* _RECORDS_:
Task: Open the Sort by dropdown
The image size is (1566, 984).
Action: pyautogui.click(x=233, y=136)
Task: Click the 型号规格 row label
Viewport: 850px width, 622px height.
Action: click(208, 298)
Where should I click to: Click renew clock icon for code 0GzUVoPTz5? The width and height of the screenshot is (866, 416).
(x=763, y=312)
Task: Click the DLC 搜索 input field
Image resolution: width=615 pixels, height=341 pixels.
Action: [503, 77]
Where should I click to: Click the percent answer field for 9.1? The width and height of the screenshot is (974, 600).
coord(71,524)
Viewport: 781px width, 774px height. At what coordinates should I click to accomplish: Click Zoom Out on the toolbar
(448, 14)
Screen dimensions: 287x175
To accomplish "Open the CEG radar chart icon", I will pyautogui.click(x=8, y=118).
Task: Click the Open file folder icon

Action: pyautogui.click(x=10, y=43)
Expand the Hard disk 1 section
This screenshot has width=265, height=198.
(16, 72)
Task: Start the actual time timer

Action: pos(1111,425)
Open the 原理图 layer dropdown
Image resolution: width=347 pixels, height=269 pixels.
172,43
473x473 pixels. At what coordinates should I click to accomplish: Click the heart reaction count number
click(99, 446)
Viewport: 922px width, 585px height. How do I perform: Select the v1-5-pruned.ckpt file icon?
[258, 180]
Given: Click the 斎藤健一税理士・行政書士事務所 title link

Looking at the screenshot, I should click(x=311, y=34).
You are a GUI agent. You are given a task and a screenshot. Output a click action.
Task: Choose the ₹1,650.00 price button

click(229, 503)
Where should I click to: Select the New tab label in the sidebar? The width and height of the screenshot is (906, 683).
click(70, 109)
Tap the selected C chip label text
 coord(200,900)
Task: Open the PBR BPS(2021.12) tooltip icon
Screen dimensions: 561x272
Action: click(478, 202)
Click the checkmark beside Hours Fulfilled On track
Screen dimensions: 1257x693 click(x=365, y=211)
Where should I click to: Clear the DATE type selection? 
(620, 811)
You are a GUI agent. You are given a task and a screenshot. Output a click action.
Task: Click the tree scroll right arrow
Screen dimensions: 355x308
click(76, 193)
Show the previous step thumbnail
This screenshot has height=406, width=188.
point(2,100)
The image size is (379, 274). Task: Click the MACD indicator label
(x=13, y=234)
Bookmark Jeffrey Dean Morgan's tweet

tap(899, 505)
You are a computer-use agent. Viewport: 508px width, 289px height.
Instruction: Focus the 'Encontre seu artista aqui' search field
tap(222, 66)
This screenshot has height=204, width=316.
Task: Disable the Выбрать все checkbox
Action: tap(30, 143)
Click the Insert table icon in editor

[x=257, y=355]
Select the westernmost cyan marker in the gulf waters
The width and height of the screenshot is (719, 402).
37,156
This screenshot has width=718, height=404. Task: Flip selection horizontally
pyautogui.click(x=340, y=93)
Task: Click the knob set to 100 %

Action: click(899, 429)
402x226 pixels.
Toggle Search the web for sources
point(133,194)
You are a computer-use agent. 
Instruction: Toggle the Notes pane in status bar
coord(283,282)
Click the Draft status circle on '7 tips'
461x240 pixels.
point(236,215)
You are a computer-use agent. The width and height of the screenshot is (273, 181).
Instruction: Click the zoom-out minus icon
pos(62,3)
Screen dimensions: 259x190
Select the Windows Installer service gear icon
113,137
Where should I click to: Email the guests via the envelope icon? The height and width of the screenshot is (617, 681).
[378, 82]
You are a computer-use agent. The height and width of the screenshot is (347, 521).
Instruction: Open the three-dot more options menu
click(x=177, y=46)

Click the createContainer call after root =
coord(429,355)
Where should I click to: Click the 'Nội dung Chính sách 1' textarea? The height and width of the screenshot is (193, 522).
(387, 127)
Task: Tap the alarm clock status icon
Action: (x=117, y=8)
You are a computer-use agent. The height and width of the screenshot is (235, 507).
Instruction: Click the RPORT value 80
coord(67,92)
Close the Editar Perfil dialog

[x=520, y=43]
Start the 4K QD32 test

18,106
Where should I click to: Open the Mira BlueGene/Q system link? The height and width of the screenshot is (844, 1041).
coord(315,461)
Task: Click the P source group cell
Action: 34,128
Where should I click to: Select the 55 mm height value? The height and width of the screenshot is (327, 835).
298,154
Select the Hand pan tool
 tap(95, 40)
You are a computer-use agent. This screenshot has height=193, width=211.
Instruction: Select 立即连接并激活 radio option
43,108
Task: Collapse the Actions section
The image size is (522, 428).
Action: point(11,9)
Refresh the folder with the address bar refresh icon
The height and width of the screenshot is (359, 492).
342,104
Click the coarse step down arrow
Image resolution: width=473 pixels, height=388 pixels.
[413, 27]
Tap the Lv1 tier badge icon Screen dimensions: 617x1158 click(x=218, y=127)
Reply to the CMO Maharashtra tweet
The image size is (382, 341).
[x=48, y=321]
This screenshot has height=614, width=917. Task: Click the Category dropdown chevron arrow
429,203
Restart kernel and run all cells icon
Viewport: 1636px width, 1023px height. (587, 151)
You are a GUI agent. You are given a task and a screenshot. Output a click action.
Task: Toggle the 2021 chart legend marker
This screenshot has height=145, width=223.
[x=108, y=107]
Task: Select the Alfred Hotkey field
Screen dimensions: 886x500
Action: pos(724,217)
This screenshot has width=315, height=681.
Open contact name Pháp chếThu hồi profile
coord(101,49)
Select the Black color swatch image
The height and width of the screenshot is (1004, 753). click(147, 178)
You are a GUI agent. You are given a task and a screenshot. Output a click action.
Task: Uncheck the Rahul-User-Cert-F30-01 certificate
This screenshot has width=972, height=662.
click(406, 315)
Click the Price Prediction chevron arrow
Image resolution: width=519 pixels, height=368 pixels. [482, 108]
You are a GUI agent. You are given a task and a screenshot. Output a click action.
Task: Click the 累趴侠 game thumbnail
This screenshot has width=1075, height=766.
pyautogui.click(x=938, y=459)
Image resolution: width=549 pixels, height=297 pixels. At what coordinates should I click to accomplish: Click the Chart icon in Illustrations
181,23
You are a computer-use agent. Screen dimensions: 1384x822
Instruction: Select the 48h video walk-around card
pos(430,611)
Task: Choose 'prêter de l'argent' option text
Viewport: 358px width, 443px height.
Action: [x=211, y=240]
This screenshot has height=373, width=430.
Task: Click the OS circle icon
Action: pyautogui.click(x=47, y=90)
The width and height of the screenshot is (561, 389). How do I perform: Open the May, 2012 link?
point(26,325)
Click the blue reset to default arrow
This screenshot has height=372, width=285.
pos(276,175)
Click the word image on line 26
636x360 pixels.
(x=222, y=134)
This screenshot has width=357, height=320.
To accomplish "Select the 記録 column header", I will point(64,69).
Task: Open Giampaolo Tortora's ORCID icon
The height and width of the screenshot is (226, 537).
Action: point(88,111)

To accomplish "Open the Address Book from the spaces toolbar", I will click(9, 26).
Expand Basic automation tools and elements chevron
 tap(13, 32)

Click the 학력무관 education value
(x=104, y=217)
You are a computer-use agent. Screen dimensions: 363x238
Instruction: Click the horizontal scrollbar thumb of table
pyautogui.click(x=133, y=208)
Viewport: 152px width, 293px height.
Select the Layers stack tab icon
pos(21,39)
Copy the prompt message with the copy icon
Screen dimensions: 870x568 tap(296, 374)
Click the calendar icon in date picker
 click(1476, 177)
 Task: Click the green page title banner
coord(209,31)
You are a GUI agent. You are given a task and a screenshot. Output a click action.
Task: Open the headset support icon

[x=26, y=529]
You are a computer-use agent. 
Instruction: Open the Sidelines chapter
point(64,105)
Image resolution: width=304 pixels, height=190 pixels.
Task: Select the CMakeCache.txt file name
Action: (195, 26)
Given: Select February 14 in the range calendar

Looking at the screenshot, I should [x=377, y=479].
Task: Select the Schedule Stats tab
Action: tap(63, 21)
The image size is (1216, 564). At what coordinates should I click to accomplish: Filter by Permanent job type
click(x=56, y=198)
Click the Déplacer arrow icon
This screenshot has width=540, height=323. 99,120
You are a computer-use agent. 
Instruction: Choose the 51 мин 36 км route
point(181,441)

* _WORK REQUIRED_:
Show a copy of each line from the records above in which the string "step" occurs.

* _WRITTEN ANSWER_:
Show the previous step thumbnail
Click the coarse step down arrow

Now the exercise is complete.